---- Input data

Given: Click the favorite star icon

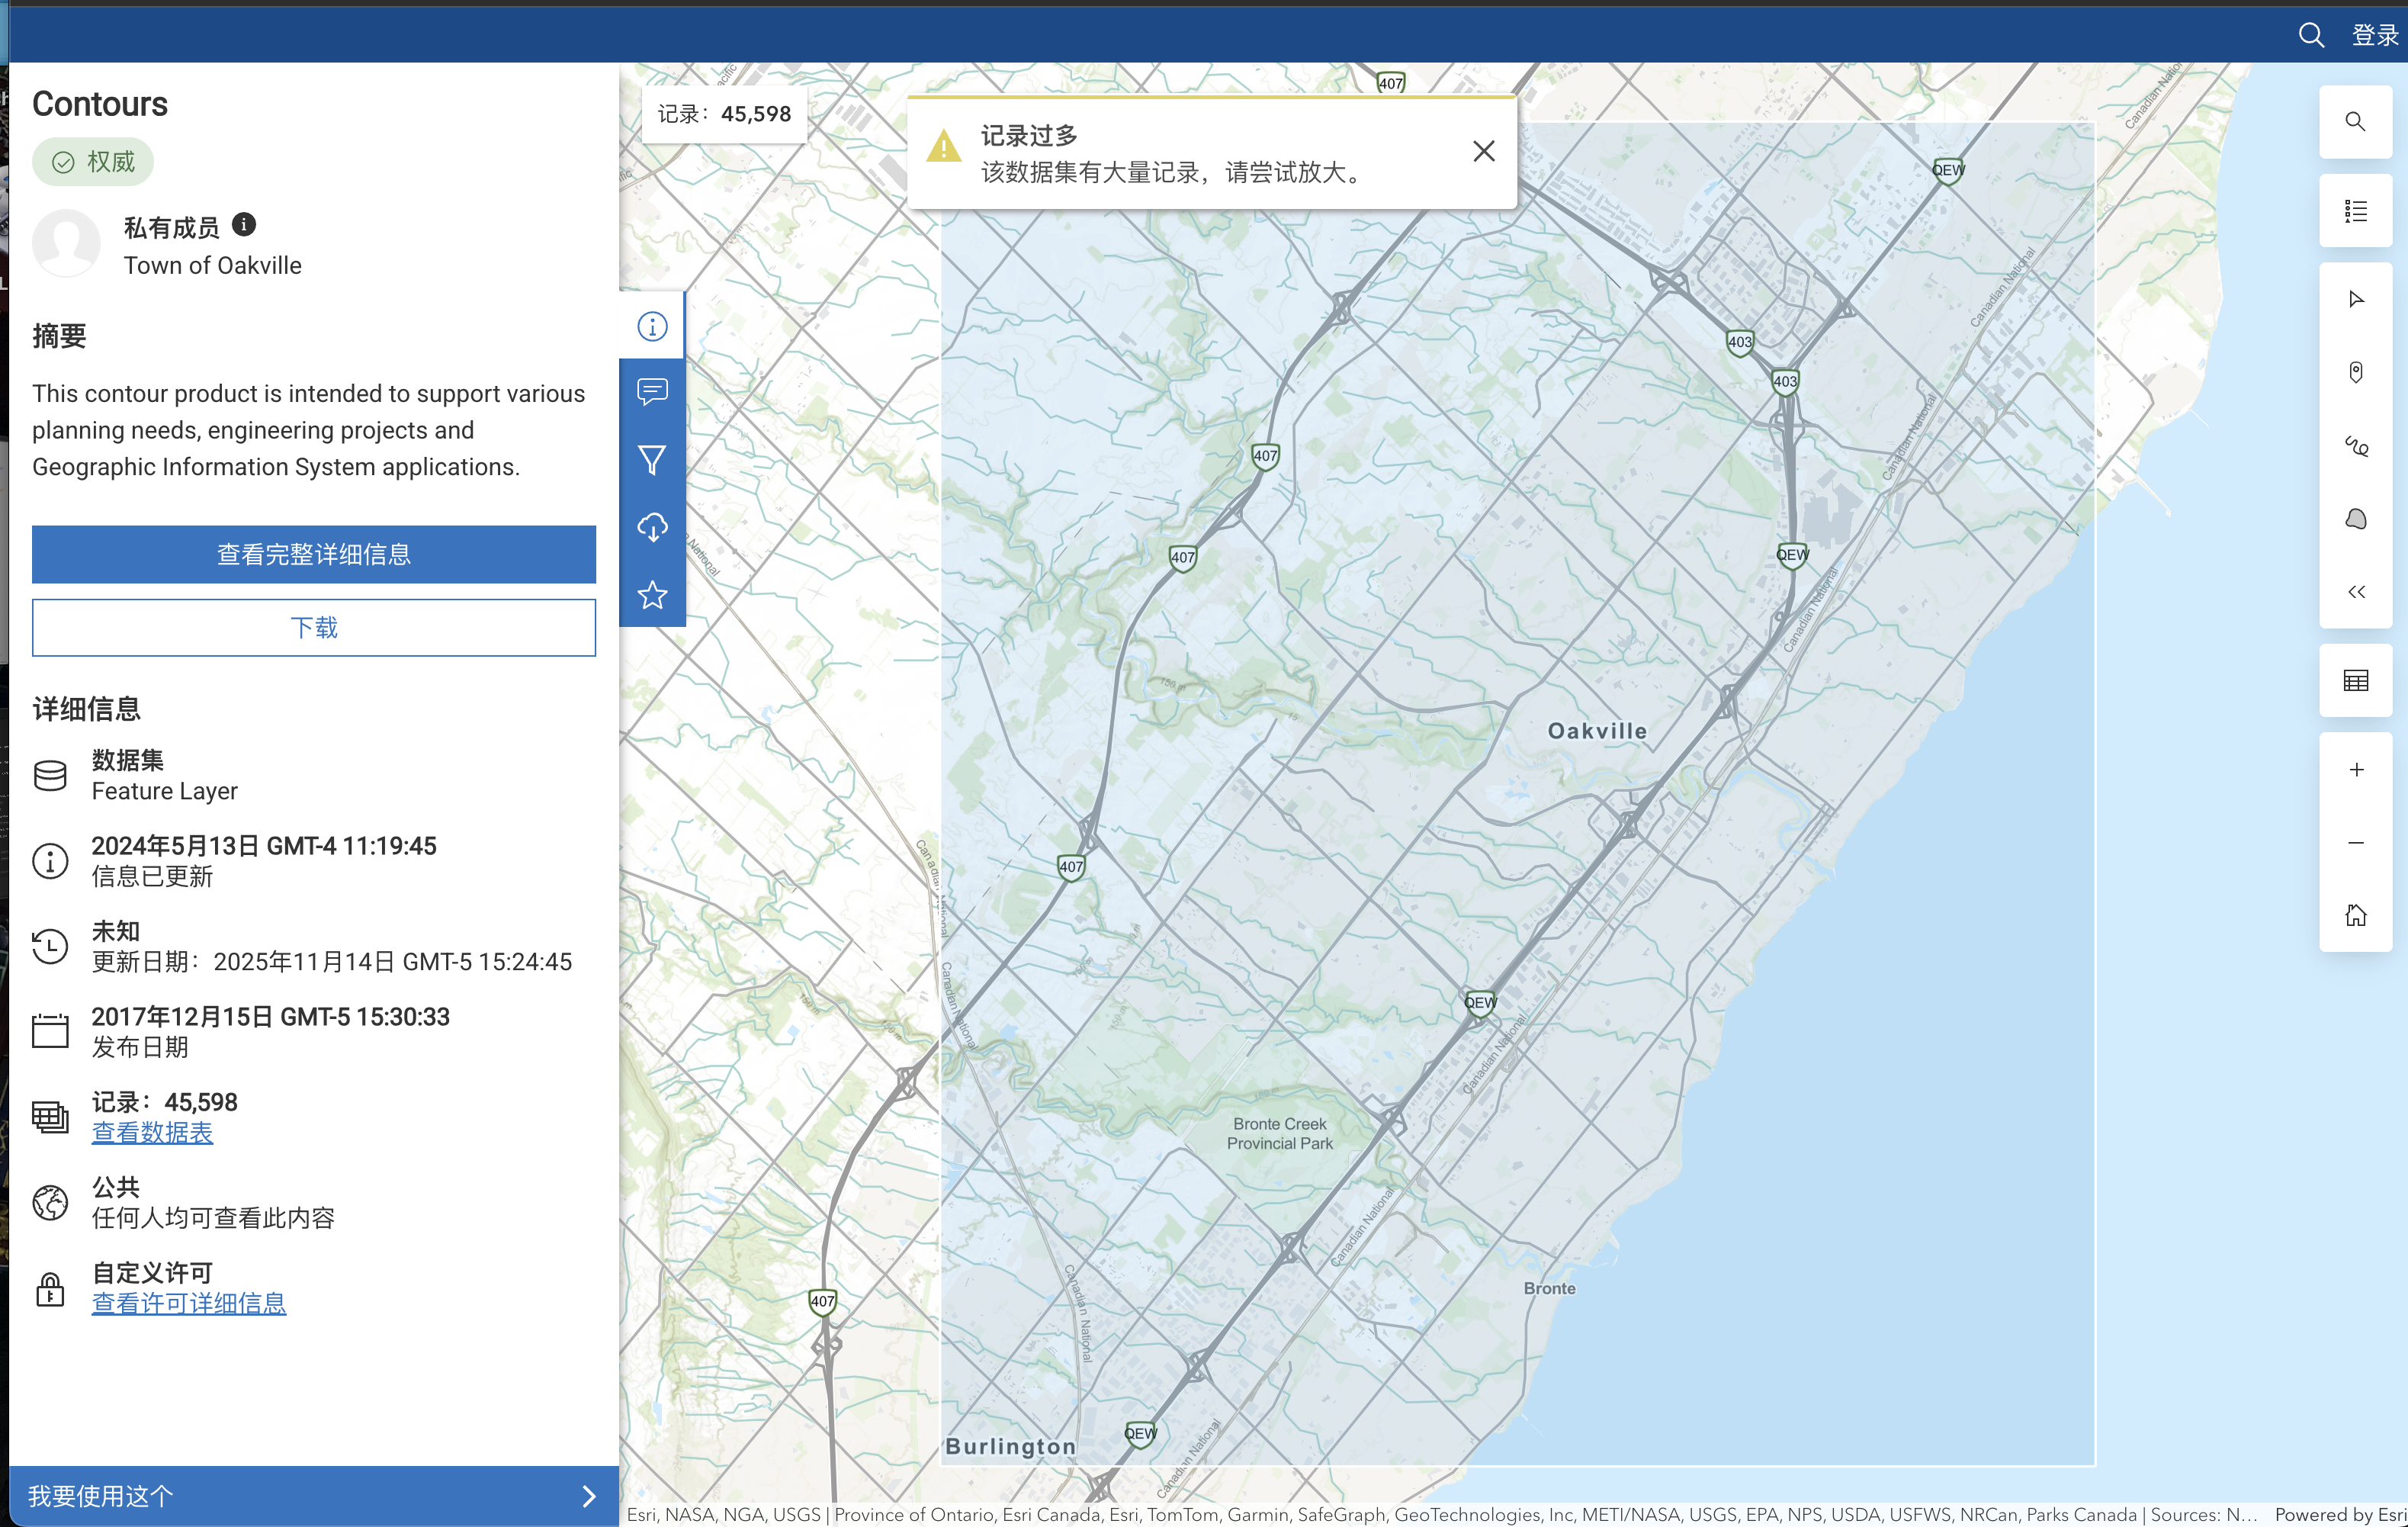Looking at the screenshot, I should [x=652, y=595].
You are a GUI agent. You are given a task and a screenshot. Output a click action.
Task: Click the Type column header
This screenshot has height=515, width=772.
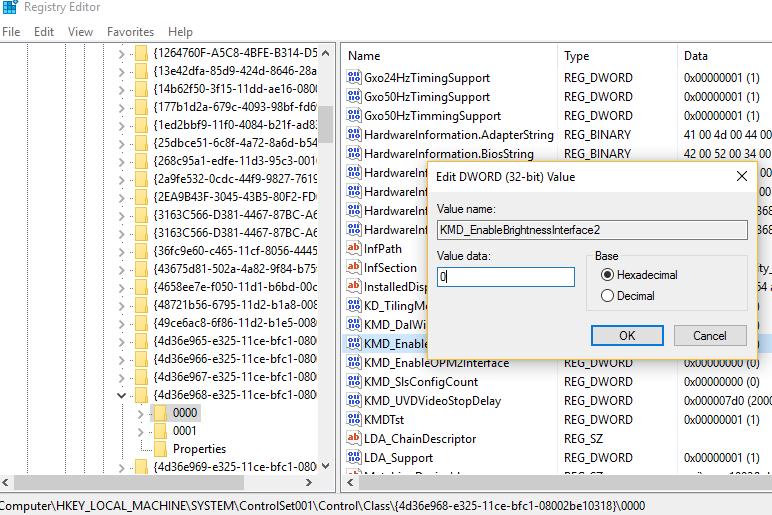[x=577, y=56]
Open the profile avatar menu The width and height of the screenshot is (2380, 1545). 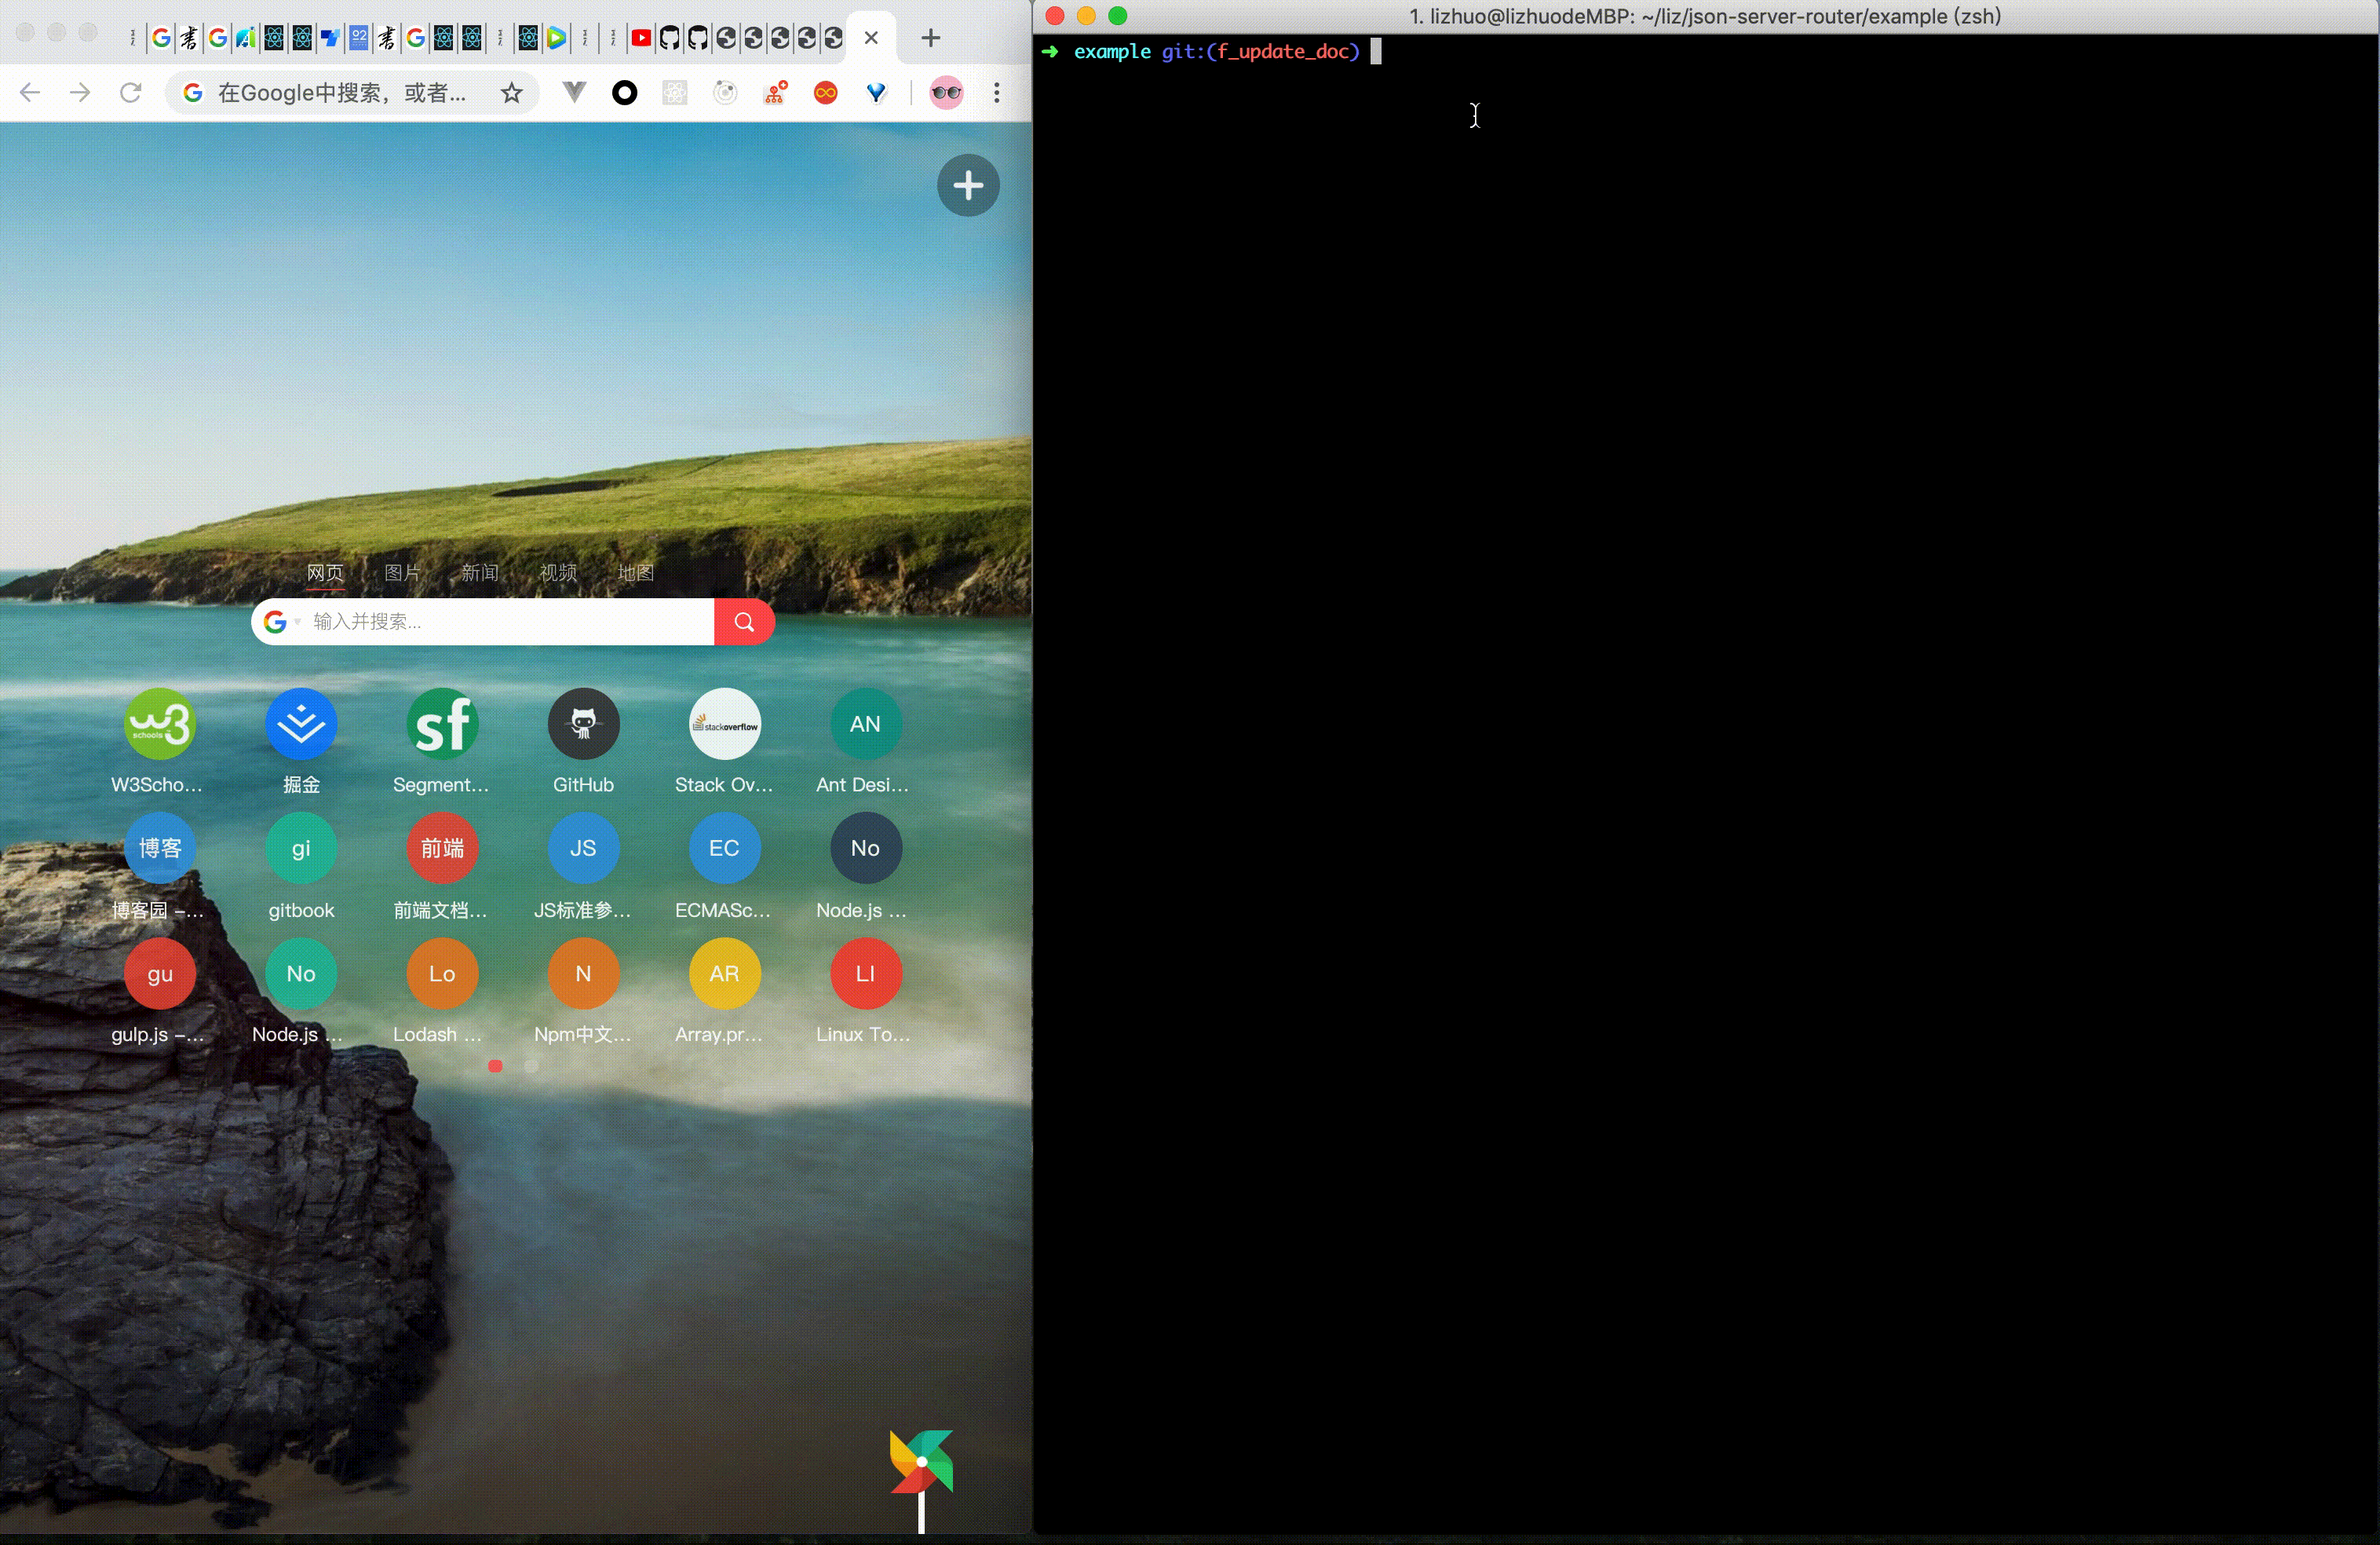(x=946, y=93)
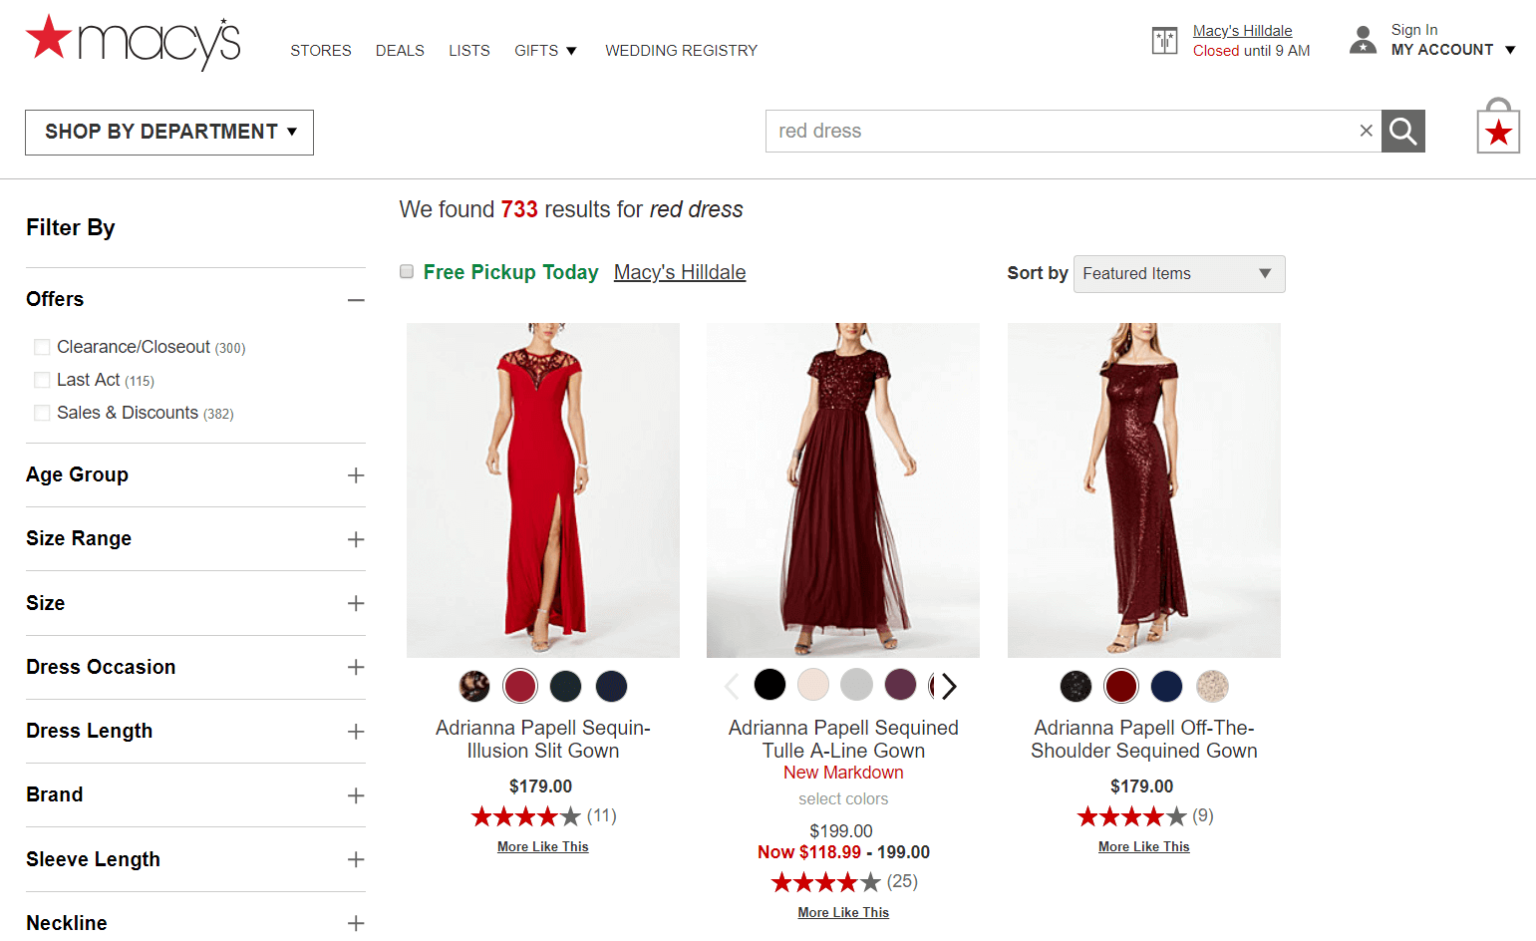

--------

- Exercise objective
Return the lines above word for word, starting at the first line and stopping after the line that contains "[x=577, y=56]", and leave the pictures out.

- Response to the exercise
Given: Click the favorite star icon

Looking at the screenshot, I should [x=652, y=595].
You are a GUI agent. You are given a task and a screenshot. Output a click action.
Task: Click the Type column header
This screenshot has height=515, width=772.
[x=577, y=56]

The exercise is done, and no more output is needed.